[Records from a collection]
Content starts

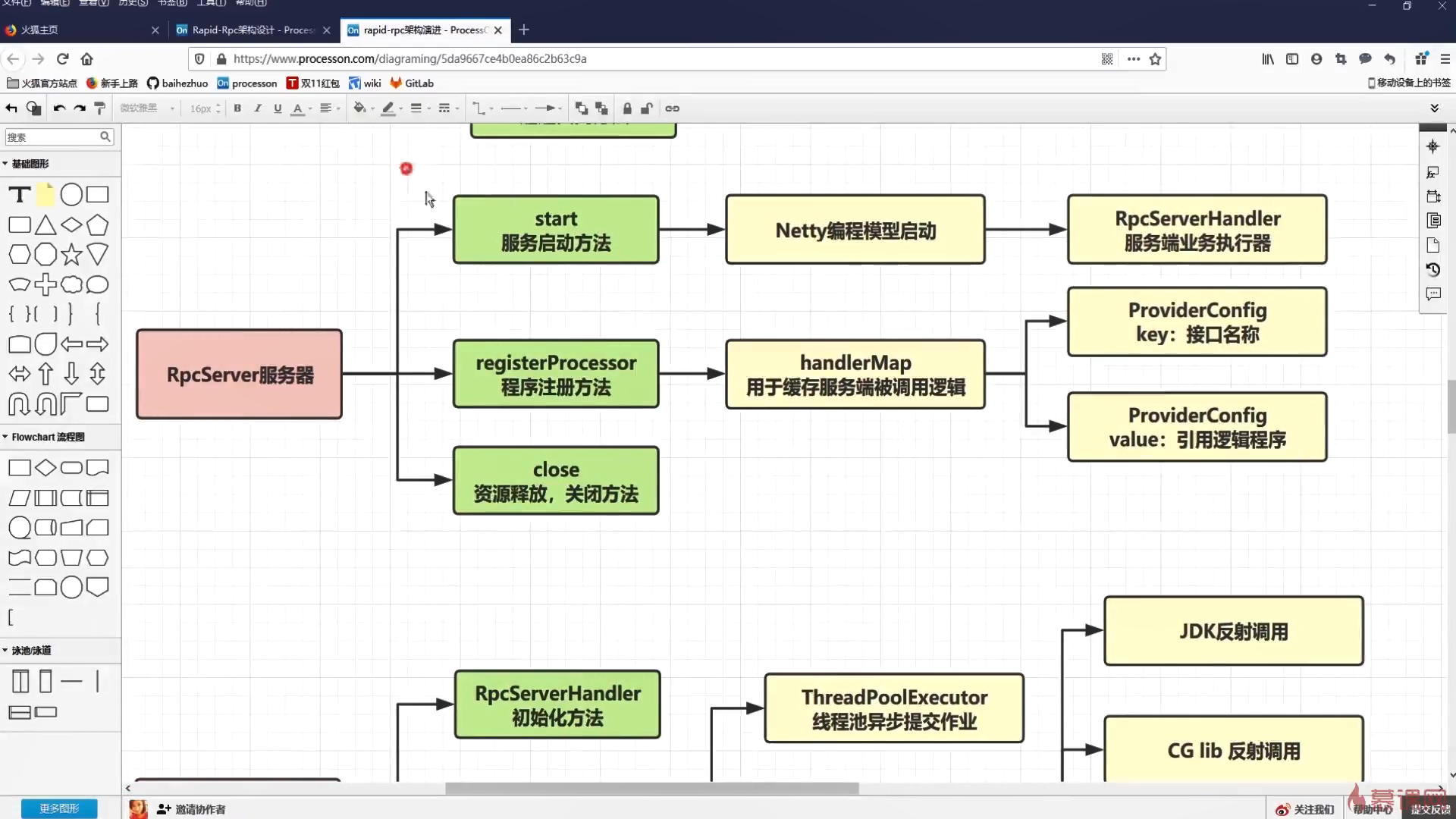1456x819 pixels.
Task: Select the Text shape tool
Action: coord(19,195)
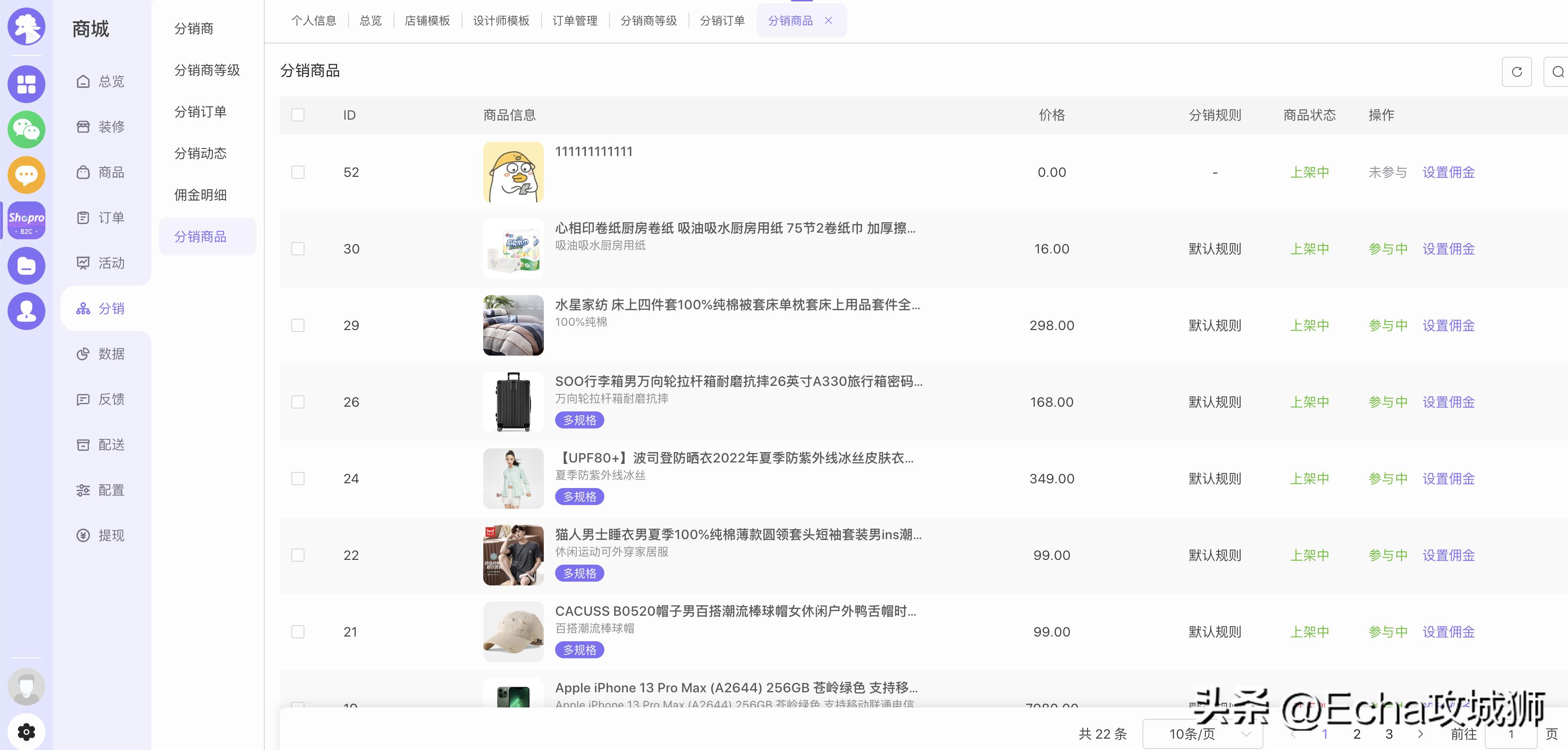Screen dimensions: 1568x750
Task: Select 佣金明细 in the distribution menu
Action: pos(201,195)
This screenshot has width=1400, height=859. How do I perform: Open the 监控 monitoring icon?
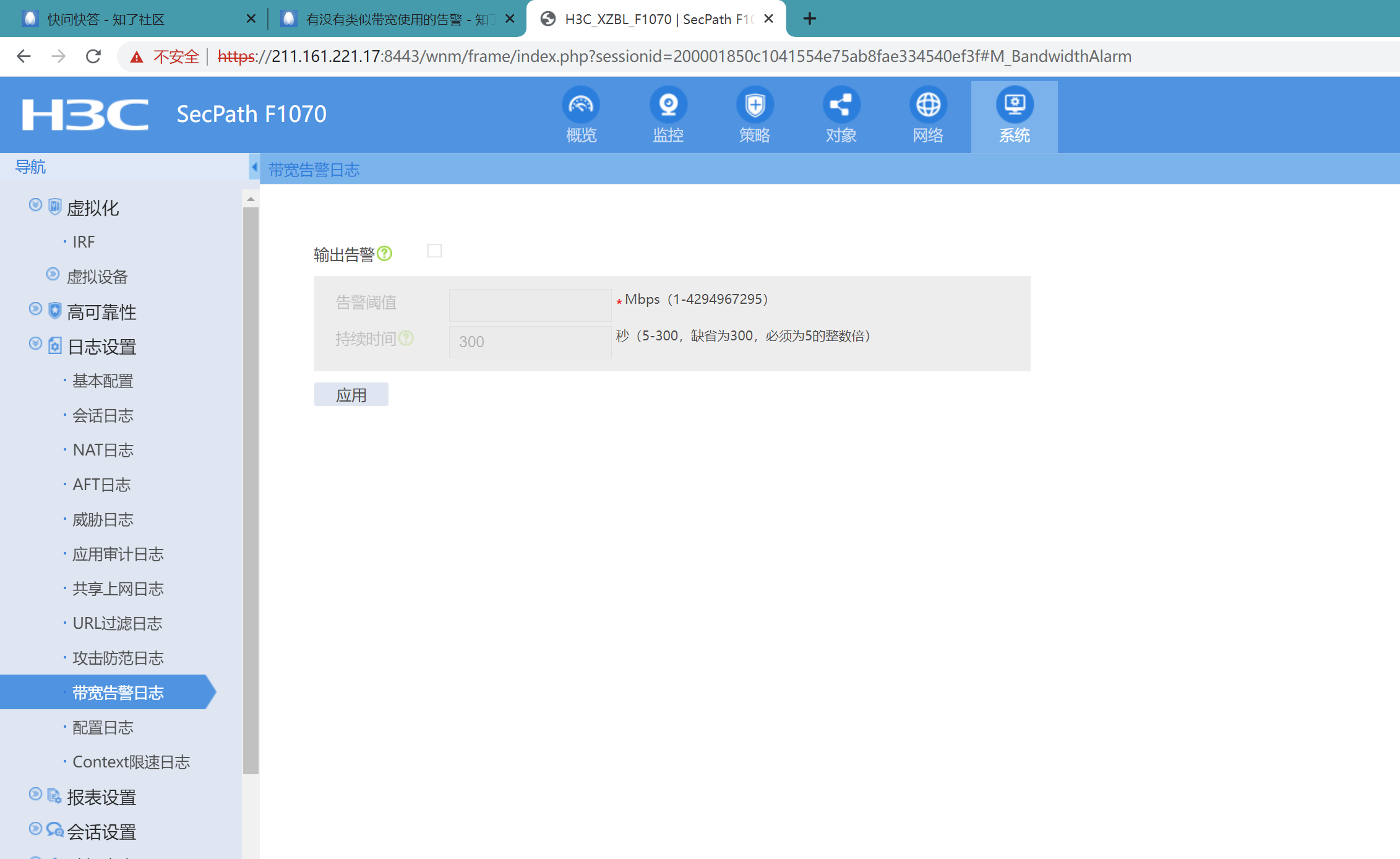[668, 105]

Content ends

Problem to work on: No pictures should appear in the copy. Reproduce exactly the lines from the line containing "This screenshot has" through the last line of the data, inclusive.

Solution to the problem:
This screenshot has width=1400, height=859. How do I perform: Open the 监控 monitoring icon?
[668, 105]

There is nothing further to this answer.